Когда младенцы лепечут, они проверяют свой голосовой аппарат, чтобы понять, какие звуки могут издавать. Они также проверяют языковые способности своего мозга – смотрят, как люди вокруг них реагируют на тот или иной звук. Представьте, что вы изучаете музыкальный инструмент еще до того, как у вас появится представление о музыке. Вы играете одну-две ноты, слушаете, решаете, нравится ли вам, смотрите, нравится ли вашей аудитории, а затем играете еще. Просто этот инструмент находится у вас в груди, горле и голове. Тем временем ваш мозг перепрограммирует себя с помощью простых правил общения, уделяя пристальное внимание тому, как с вами разговаривает ваш основной опекун. Чтобы по-настоящему свободно говорить на родном языке, мозгу необходимо языковое воздействие уже в первые шесть-семь месяцев жизни. Младенцы, которые по той или иной причине такого воздействия не получают, всю оставшуюся жизнь имеют проблемы с такими вещами, как синтаксис [214]. Шесть-семь месяцев – это очень рано, младенец еще даже не ползает. Еще до обретения мобильности мозг уже определяет строительные блоки языка.
И если ваша жизнь чем-то похожа на жизнь большинства людей за последние 200 000 лет, то голос вашей матери – это главный голос, который вы слышите. Ее лицо – главное из всех, что вы видите. Без нее вы бы не выжили. Она определяет большую часть вашей общественной жизни. Если и есть в мире человек, с которым вам просто необходимо научиться общаться, то это она. В конце концов, вы готовились к этому еще до того, как стали собой: новорожденные узнают (и предпочитают реагировать на) голос своей матери, который они слушают с тех пор, как в утробе у них выросли уши [215].

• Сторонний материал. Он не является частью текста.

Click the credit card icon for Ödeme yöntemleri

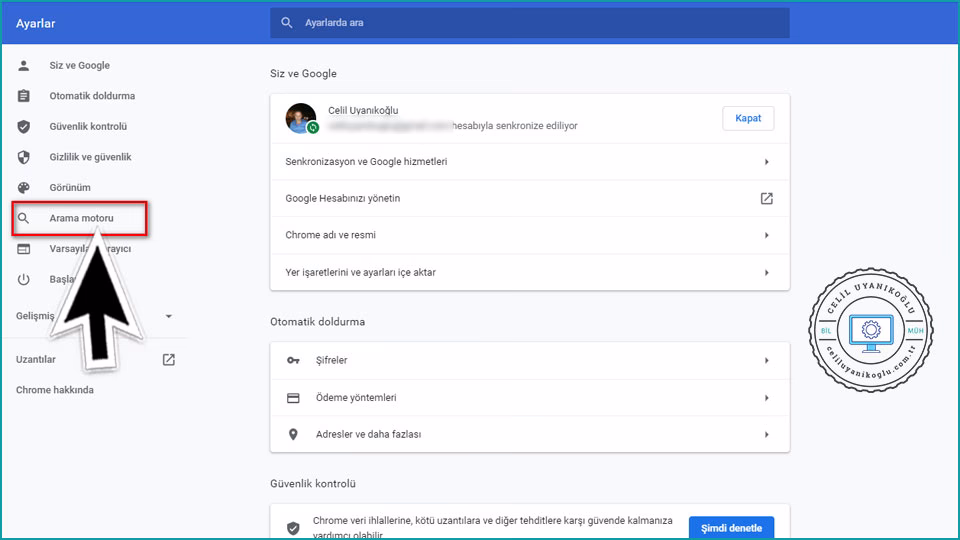click(293, 397)
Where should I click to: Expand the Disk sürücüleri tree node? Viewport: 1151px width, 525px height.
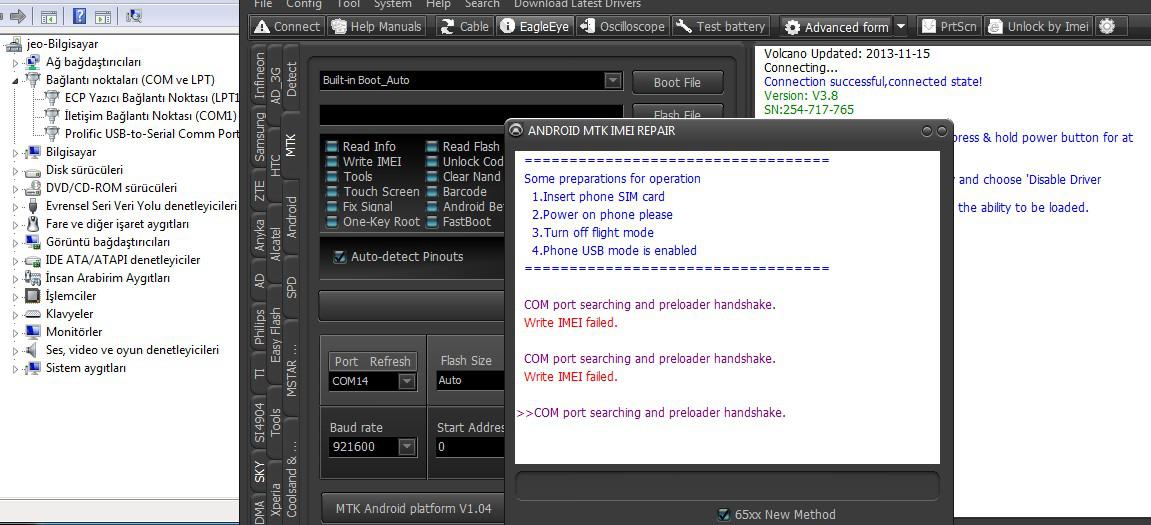tap(16, 170)
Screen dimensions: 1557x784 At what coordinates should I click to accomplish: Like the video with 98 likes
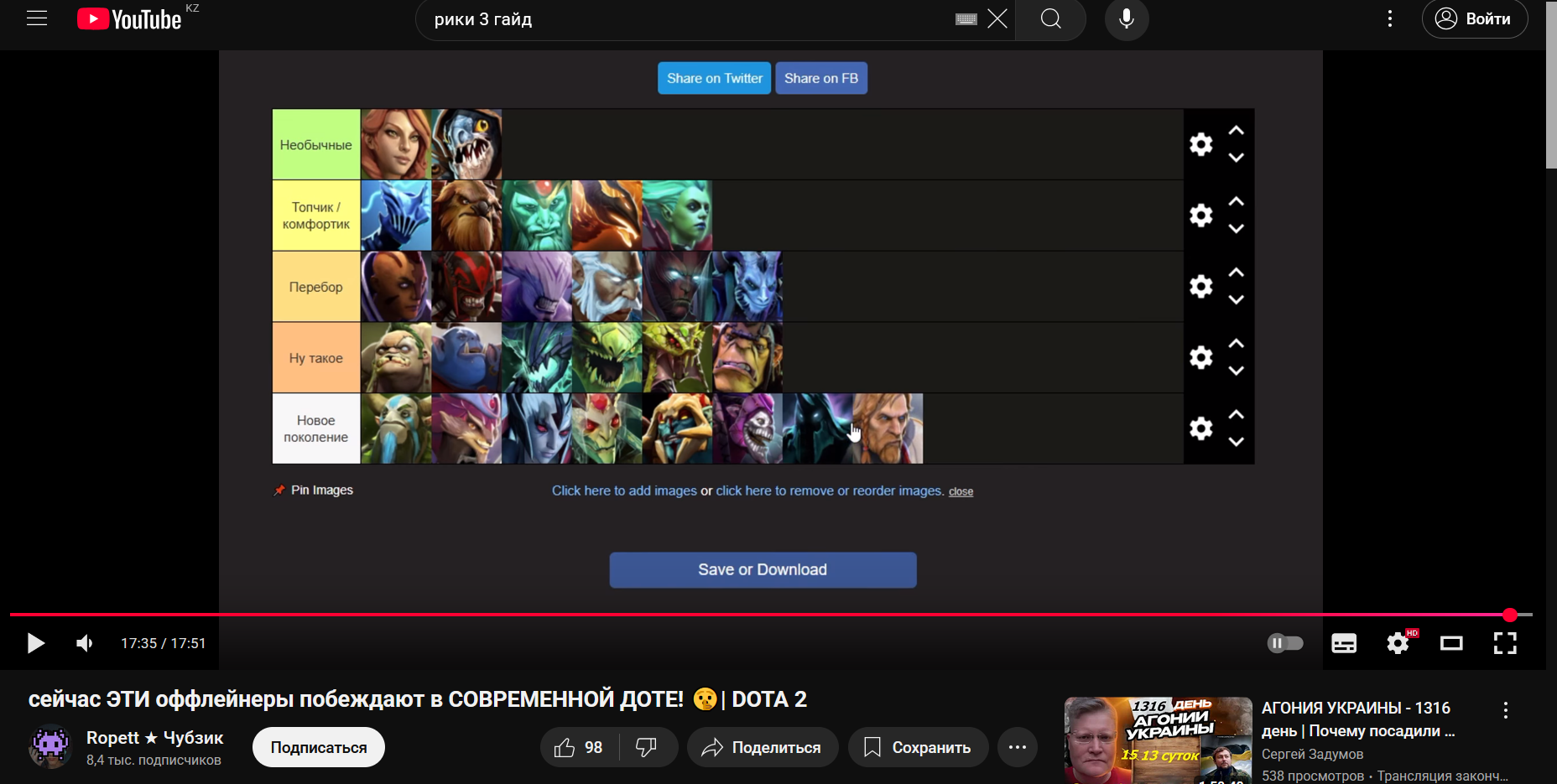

Если вы научитесь сообщать о своих потребностях тому, кто за вами ухаживает, и доживете до своего первого дня рождения, то вы наконец сможете произнести свое первое слово. Некоторым младенцам – обычно мальчикам – требуется немного больше времени. Но вы начнете узнавать слова прежде, чем сможете их произнести. Вы даже сможете (если вы в настроении) реагировать на базовые просьбы, например «прекрати» или «иди сюда». Языковые области мозга достигают пиковой плотности примерно на третьем году жизни, и именно тогда словарный запас резко расширяется. Раньше у вас было всего несколько десятков слов. Теперь вы быстро учите сотни. Тысячи. Грамматика тоже становится сложнее. Длина предложений увеличивается с двух-трех слов до десяти и более. К трем-четырем годам у вас будет слово практически для всего, что вас окружает. А если не знаете названия вещи? Сами дадите имя, смело шагая по миру, как Адам по саду, не задумываясь и выкрикивая новые названия. И лучше всего то, что мать понимает, о чем вы, и чаще всего не станет поправлять.
Обе стороны мотивированы. В конце концов, если вашей маме потребуется слишком много времени, чтобы понять, чего вы хотите, вы можете устроить истерику: из-за плотности синаптических связей в возрасте от двух до четырех лет ребенку очень трудно разобраться в сильных эмоциях, которые он испытывает. Но если эмоционально нестабильный детский мозг помогает вам лучше изучать язык, преимущества могут перевесить истерики. Растущий мозг занимается совершенно особым видом когнитивного развития – созданием коммуникационного механизма внутри узкого окна развития, когда ваш мозг достаточно пластичен и в состоянии подключиться к работе.
Похоже, в человеческом мозге есть отсек для такой связи. Если учить новый язык после полового созревания, истинной беглости не достичь. Вы сможете на нем говорить. Но мы не птицы, и ни один американец не будет говорить по-французски достаточно хорошо, чтобы сойти за парижанина. Вы, конечно, можете заставить старый мозг запомнить новые правила грамматики. Но есть что-то в том, как мозг изучает язык в молодом возрасте, чего мозг постарше просто не может сделать. Для свободного владения вторым языком порог варьируется от десяти до семнадцати лет, в зависимости от того, кого спрашивать.